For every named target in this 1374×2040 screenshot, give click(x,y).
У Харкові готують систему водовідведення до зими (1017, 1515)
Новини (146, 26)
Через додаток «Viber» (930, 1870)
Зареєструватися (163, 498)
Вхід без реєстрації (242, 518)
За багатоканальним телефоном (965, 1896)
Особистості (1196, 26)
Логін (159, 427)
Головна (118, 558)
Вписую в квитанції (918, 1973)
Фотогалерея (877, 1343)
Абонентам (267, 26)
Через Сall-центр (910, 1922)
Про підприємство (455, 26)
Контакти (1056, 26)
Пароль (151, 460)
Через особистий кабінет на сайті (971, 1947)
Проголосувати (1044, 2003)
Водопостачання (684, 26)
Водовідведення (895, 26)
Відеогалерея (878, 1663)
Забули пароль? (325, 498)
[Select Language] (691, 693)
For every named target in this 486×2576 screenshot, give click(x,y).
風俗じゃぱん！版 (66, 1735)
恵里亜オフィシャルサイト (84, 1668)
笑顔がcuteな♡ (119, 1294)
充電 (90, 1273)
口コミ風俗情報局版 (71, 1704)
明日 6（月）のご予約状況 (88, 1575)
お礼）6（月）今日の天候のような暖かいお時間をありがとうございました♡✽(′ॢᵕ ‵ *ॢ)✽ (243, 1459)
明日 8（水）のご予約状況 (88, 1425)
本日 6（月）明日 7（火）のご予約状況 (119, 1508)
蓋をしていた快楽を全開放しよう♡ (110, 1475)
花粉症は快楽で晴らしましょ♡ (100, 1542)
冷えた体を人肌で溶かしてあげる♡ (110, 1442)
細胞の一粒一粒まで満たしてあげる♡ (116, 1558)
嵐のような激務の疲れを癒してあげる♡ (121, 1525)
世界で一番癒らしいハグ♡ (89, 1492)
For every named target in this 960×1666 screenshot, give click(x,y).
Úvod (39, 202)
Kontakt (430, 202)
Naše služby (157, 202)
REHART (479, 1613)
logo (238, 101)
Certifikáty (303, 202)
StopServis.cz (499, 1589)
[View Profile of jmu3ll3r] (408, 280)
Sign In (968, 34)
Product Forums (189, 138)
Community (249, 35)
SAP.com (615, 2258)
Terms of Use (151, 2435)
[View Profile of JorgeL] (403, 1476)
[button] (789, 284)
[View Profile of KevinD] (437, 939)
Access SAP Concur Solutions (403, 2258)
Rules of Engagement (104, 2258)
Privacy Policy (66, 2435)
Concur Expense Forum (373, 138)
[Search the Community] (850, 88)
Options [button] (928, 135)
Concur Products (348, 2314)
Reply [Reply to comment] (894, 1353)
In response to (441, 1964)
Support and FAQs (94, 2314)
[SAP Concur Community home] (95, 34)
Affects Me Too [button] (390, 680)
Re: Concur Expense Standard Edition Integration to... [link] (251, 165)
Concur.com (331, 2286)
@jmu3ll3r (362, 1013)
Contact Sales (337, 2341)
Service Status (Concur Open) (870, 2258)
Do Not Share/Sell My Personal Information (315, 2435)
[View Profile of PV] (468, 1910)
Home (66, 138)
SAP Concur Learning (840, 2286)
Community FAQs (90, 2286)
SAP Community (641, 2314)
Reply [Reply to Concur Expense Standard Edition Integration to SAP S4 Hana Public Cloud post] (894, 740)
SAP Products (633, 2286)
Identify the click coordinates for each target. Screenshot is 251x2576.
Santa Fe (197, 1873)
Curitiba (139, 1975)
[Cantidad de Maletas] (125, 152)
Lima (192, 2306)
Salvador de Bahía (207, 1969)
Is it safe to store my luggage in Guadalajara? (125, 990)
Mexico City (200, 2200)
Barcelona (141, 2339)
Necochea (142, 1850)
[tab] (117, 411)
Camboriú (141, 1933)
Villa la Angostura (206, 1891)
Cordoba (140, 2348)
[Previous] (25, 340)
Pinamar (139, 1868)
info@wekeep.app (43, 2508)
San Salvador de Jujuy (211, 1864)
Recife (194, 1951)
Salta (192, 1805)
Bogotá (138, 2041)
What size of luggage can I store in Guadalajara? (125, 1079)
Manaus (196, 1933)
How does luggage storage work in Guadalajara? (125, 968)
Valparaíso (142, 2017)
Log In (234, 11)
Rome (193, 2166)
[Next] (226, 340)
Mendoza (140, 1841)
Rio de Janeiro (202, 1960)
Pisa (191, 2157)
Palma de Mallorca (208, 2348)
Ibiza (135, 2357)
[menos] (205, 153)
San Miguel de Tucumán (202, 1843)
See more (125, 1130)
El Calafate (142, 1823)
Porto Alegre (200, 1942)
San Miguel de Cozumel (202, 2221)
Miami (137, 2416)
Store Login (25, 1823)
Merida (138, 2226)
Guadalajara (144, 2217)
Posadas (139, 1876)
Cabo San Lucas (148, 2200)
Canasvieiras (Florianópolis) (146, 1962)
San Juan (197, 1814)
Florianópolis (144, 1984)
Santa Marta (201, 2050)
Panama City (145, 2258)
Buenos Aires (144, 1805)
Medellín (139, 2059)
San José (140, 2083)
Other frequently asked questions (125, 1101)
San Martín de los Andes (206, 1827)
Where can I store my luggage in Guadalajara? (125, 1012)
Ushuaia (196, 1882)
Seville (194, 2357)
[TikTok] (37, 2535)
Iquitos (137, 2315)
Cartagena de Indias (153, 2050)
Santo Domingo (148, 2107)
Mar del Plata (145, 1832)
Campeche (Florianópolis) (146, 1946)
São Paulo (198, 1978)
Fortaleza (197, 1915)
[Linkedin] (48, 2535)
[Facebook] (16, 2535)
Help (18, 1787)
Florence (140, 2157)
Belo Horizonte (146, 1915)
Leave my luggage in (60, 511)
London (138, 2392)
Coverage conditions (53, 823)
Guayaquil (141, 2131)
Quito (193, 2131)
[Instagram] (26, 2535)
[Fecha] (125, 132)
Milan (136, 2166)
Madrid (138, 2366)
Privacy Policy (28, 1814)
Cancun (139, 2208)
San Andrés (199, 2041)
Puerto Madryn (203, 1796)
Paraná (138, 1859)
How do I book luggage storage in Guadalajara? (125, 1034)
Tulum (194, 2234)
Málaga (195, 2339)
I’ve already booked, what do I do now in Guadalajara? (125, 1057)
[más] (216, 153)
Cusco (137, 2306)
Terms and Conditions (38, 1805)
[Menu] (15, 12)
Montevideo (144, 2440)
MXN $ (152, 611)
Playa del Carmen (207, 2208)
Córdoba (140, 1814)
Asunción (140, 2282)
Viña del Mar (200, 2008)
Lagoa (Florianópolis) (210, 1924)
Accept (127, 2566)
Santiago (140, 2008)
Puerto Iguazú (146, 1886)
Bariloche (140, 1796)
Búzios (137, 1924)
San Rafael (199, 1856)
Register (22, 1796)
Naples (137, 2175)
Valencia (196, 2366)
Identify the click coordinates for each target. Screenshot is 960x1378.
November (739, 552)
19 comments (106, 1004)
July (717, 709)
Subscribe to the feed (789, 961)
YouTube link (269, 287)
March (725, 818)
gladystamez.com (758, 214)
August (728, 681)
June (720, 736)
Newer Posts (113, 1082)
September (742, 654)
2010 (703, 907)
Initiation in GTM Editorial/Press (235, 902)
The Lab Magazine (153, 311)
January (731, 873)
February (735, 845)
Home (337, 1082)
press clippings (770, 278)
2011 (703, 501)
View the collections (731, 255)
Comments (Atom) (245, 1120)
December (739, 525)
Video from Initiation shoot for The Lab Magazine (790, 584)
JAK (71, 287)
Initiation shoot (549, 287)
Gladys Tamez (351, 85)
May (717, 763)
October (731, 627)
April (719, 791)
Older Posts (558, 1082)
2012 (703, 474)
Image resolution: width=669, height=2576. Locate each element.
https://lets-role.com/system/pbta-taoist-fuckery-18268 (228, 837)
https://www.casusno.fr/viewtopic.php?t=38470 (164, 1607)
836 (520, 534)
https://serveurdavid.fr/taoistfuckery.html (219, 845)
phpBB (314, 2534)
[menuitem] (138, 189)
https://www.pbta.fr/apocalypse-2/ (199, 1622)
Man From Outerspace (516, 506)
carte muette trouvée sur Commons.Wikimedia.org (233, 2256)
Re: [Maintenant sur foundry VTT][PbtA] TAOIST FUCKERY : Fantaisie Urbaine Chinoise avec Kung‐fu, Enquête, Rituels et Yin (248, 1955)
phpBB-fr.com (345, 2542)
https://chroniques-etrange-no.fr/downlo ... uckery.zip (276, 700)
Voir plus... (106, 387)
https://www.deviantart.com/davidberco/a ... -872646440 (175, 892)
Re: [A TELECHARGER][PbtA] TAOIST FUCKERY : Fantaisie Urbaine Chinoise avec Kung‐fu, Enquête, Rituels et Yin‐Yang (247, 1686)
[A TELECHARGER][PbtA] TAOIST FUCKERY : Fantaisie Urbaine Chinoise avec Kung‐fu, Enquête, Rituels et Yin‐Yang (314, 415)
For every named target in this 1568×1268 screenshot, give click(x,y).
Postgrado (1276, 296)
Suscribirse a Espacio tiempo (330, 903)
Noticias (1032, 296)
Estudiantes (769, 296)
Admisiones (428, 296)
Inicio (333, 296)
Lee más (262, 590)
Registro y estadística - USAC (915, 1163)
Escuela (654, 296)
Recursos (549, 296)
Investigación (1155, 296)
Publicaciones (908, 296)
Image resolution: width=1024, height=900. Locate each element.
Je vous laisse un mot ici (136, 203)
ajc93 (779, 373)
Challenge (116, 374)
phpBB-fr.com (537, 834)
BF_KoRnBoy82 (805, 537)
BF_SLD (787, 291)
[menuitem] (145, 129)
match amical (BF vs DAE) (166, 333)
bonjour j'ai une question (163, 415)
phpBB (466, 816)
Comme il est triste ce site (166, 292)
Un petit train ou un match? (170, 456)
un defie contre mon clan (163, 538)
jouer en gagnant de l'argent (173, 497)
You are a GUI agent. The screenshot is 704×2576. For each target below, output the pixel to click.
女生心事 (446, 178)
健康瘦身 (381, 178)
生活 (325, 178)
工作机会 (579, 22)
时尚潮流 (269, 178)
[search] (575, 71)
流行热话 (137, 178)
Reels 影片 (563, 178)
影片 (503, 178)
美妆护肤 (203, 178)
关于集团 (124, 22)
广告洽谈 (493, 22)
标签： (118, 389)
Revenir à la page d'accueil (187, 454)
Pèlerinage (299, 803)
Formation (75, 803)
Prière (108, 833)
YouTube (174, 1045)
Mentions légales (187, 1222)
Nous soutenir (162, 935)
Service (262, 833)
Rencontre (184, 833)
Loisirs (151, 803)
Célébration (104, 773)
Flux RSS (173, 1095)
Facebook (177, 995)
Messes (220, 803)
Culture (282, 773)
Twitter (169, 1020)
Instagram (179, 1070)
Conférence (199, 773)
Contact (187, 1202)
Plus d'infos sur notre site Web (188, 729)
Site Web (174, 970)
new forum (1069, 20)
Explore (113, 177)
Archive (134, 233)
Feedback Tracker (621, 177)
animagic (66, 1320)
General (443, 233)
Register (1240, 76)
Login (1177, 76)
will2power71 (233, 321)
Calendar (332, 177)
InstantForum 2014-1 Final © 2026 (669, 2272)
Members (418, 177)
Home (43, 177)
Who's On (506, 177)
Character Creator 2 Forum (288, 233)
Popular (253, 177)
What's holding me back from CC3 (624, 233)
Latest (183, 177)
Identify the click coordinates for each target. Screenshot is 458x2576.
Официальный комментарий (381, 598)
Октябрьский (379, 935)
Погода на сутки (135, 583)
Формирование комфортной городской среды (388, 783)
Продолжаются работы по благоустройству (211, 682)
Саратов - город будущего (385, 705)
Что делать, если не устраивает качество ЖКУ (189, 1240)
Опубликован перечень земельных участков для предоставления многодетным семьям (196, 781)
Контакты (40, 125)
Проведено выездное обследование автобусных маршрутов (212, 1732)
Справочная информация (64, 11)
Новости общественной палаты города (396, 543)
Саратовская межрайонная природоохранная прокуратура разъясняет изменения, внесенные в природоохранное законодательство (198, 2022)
-------
▶ Problem: Reproduce word for word the part of the records that opens with the line containing "蓋をしていた快楽を全開放しよう♡ (110, 1475)" and closes with the line containing "SAP Products (633, 2286)", including both of those lines.

▶ Response:
蓋をしていた快楽を全開放しよう♡ (110, 1475)
花粉症は快楽で晴らしましょ♡ (100, 1542)
冷えた体を人肌で溶かしてあげる♡ (110, 1442)
細胞の一粒一粒まで満たしてあげる♡ (116, 1558)
嵐のような激務の疲れを癒してあげる♡ (121, 1525)
世界で一番癒らしいハグ♡ (89, 1492)
For every named target in this 960×1666 screenshot, give click(x,y).
Úvod (39, 202)
Kontakt (430, 202)
Naše služby (157, 202)
REHART (479, 1613)
logo (238, 101)
Certifikáty (303, 202)
StopServis.cz (499, 1589)
[View Profile of jmu3ll3r] (408, 280)
Sign In (968, 34)
Product Forums (189, 138)
Community (249, 35)
SAP.com (615, 2258)
Terms of Use (151, 2435)
[View Profile of JorgeL] (403, 1476)
[button] (789, 284)
[View Profile of KevinD] (437, 939)
Access SAP Concur Solutions (403, 2258)
Rules of Engagement (104, 2258)
Privacy Policy (66, 2435)
Concur Expense Forum (373, 138)
[Search the Community] (850, 88)
Options [button] (928, 135)
Concur Products (348, 2314)
Reply [Reply to comment] (894, 1353)
In response to (441, 1964)
Support and FAQs (94, 2314)
[SAP Concur Community home] (95, 34)
Affects Me Too [button] (390, 680)
Re: Concur Expense Standard Edition Integration to... [link] (251, 165)
Concur.com (331, 2286)
@jmu3ll3r (362, 1013)
Contact Sales (337, 2341)
Service Status (Concur Open) (870, 2258)
Do Not Share/Sell My Personal Information (315, 2435)
[View Profile of PV] (468, 1910)
Home (66, 138)
SAP Concur Learning (840, 2286)
Community FAQs (90, 2286)
SAP Community (641, 2314)
Reply [Reply to Concur Expense Standard Edition Integration to SAP S4 Hana Public Cloud post] (894, 740)
SAP Products (633, 2286)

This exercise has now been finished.